Extracted text:
————
Tuesday, 2 November 2021

World history: These are among the most important global events to happen annually since 1920 (PART 4)

1960: Lunch Counter Sit-in

• Date: Feb. 1

• Location: Greensboro, North Carolina

When four African American college students – Ezell A. Blair, Franklin E. McCain, Joseph A. McNeil and David L. Richmond – sit down at a Woolworth’s lunch counter in Greensboro, North Carolina, and ask for service, they are denied. The young men refuse to leave, leading to a larger six-month protest that results in the desegregation of the lunch counter by that summer. The Greensboro Woolworth’s would close in 1993, and a section of the lunch counter be donated to the Smithsonian.
————
Listed records:
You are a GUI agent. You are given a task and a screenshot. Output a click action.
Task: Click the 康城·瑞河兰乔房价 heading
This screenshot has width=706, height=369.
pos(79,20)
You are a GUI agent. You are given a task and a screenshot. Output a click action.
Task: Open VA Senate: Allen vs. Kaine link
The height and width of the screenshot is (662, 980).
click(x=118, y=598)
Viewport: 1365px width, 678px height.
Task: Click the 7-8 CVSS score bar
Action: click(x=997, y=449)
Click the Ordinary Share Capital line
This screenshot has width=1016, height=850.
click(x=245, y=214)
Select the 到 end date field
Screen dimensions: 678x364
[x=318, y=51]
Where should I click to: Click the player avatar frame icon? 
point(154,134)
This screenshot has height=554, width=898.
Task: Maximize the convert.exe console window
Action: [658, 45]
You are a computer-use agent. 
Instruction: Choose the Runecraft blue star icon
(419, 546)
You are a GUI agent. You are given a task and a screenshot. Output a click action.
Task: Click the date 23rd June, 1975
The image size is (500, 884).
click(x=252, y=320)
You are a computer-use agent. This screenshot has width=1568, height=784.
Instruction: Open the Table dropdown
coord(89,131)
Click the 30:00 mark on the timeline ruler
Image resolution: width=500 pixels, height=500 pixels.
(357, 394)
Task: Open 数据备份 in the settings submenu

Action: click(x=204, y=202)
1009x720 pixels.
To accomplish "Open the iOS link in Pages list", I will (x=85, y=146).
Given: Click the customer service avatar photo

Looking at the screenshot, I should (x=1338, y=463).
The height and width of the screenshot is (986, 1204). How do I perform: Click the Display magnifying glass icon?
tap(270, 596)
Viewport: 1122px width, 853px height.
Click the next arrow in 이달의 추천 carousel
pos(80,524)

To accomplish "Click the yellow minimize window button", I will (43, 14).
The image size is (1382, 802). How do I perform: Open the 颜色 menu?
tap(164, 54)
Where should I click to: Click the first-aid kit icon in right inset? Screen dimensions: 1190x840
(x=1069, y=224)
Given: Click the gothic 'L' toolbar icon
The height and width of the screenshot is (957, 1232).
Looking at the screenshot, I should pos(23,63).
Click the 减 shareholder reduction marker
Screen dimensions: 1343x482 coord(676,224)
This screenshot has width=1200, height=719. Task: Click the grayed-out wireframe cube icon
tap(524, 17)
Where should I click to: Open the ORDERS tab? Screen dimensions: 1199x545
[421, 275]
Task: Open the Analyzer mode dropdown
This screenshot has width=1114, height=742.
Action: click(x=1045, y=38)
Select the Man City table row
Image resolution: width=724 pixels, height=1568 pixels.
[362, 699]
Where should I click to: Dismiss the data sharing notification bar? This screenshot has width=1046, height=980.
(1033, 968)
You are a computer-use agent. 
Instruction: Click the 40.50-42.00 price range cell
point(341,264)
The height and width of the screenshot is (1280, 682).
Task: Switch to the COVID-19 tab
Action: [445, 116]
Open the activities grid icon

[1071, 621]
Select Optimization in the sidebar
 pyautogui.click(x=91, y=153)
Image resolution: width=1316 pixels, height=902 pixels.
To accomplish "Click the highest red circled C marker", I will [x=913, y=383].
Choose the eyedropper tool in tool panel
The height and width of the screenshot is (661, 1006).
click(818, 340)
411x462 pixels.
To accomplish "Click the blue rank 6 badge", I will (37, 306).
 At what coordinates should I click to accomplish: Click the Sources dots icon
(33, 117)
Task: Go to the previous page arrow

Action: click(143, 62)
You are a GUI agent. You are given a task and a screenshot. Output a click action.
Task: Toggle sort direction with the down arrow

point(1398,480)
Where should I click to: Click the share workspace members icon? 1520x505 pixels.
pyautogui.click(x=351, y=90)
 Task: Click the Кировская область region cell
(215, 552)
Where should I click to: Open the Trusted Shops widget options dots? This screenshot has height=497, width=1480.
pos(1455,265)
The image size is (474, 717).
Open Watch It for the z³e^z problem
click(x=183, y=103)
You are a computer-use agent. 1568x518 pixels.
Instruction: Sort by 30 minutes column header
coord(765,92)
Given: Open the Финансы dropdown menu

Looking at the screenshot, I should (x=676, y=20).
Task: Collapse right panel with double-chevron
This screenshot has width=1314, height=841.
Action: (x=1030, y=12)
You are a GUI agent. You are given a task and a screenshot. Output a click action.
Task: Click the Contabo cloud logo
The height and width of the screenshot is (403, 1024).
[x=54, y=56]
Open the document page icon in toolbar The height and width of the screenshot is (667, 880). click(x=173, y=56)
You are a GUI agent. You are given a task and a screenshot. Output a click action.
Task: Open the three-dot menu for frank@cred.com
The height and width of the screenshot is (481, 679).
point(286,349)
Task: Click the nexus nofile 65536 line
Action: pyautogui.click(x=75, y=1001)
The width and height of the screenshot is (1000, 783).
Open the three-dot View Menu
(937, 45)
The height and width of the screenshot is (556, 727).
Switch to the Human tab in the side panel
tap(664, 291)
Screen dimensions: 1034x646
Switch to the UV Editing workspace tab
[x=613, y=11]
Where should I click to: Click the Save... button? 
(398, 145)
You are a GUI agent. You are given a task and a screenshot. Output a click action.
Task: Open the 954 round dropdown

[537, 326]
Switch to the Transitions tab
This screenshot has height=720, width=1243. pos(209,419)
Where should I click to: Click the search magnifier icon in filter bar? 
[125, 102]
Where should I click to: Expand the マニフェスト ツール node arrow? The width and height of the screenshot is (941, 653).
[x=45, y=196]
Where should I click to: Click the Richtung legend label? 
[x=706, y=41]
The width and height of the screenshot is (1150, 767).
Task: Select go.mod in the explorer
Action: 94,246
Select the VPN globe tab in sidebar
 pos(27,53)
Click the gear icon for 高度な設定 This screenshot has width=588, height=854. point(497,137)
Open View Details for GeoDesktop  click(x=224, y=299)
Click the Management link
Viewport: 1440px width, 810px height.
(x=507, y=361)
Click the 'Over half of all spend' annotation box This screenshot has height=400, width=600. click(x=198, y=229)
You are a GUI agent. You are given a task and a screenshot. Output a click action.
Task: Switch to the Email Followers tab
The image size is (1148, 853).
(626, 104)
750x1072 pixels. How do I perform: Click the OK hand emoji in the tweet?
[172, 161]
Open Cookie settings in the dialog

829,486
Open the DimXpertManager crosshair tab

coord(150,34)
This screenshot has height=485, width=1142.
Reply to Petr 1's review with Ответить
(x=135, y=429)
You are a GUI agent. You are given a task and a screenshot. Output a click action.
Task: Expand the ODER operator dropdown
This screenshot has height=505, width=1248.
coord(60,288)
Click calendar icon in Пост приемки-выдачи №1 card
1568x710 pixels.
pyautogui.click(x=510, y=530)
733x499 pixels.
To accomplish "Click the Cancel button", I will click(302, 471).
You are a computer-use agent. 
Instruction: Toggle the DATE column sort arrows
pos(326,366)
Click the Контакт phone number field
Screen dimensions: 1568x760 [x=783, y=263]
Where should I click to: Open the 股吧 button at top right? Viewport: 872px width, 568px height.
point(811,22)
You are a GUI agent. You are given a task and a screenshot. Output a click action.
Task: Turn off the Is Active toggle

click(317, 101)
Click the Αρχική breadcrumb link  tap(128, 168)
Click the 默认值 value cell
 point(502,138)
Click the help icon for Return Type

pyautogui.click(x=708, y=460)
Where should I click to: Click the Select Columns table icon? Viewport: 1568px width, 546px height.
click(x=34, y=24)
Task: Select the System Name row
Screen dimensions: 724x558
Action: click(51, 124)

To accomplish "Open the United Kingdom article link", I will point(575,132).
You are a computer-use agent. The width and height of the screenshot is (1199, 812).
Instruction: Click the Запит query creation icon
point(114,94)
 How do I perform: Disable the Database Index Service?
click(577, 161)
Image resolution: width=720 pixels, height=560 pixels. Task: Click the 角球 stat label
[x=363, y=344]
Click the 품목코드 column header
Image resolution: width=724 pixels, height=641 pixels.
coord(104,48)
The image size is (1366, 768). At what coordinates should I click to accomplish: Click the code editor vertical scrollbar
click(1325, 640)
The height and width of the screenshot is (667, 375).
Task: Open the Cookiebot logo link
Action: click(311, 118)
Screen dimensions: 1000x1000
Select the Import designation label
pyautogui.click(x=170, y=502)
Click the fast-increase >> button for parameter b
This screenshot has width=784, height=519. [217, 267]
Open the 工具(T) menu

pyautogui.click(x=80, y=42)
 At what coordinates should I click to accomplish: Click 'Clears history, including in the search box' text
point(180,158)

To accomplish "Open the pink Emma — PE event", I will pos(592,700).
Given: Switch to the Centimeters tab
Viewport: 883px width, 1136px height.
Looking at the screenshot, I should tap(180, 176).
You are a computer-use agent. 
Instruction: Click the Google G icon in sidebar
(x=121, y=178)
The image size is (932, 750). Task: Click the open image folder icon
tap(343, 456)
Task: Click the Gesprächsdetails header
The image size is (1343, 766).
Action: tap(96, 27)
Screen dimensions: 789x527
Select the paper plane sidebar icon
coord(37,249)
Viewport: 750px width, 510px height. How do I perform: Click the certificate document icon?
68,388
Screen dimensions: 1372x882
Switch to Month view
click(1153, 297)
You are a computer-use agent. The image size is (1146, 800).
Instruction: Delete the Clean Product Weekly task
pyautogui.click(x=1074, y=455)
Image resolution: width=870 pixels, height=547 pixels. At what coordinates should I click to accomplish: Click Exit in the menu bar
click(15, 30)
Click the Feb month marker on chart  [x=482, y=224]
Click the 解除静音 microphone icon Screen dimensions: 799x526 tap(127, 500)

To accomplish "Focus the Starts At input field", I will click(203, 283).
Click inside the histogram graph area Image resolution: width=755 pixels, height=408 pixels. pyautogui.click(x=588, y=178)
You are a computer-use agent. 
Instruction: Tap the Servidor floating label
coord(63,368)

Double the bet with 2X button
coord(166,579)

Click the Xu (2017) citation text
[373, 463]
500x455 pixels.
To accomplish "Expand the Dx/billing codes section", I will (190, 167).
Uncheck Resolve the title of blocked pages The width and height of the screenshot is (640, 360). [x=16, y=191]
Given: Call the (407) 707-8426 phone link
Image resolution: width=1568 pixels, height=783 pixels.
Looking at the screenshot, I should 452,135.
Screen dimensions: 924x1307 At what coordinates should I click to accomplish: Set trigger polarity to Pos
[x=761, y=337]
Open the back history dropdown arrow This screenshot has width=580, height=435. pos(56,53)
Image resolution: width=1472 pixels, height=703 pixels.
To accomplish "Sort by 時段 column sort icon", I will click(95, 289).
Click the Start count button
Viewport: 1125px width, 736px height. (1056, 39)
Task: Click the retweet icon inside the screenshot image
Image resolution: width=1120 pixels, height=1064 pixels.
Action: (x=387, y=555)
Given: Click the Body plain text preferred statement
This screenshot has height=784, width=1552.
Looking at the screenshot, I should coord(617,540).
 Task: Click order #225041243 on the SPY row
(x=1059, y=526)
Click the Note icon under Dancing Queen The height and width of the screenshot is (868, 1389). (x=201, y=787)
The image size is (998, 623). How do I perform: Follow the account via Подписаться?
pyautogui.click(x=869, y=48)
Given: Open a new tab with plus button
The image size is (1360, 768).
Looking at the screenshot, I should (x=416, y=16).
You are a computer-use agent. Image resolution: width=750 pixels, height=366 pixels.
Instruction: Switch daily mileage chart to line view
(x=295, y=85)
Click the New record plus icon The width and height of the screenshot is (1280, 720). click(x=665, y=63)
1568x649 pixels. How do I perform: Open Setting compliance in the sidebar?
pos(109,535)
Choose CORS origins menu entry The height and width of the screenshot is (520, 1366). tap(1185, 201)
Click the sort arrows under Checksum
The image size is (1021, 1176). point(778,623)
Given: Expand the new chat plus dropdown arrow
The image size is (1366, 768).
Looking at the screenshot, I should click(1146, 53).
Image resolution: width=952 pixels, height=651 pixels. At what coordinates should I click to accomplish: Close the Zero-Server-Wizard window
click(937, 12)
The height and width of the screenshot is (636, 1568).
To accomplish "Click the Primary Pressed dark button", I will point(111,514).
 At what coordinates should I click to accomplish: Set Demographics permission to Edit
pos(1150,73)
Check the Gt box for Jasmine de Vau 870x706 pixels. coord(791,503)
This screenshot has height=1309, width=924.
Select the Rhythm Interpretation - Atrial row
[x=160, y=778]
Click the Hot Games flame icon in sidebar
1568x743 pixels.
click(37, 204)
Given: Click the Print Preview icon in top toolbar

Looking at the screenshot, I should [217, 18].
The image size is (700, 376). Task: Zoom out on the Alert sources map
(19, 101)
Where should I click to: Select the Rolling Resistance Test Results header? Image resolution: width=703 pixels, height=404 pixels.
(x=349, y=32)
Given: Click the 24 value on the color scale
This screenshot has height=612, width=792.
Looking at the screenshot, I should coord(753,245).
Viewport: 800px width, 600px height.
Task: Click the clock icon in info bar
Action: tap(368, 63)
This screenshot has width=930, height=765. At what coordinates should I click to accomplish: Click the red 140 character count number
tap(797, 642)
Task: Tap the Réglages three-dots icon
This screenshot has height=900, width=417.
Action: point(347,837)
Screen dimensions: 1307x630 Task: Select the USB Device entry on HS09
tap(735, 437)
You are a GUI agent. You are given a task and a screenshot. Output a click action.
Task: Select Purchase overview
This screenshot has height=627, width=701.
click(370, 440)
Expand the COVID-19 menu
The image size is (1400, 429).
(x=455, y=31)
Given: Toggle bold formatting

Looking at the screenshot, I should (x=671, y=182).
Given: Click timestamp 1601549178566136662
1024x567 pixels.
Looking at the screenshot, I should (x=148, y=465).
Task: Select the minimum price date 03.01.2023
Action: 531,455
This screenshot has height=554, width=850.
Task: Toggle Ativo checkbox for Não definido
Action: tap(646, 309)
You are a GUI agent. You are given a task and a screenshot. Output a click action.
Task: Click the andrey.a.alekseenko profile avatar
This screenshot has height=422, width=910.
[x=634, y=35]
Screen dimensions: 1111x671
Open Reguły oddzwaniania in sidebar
————
Activity: List the four college students named in the world history text above.

Solution to the problem: Ezell A. Blair, Franklin E. McCain, Joseph A. McNeil, David L. Richmond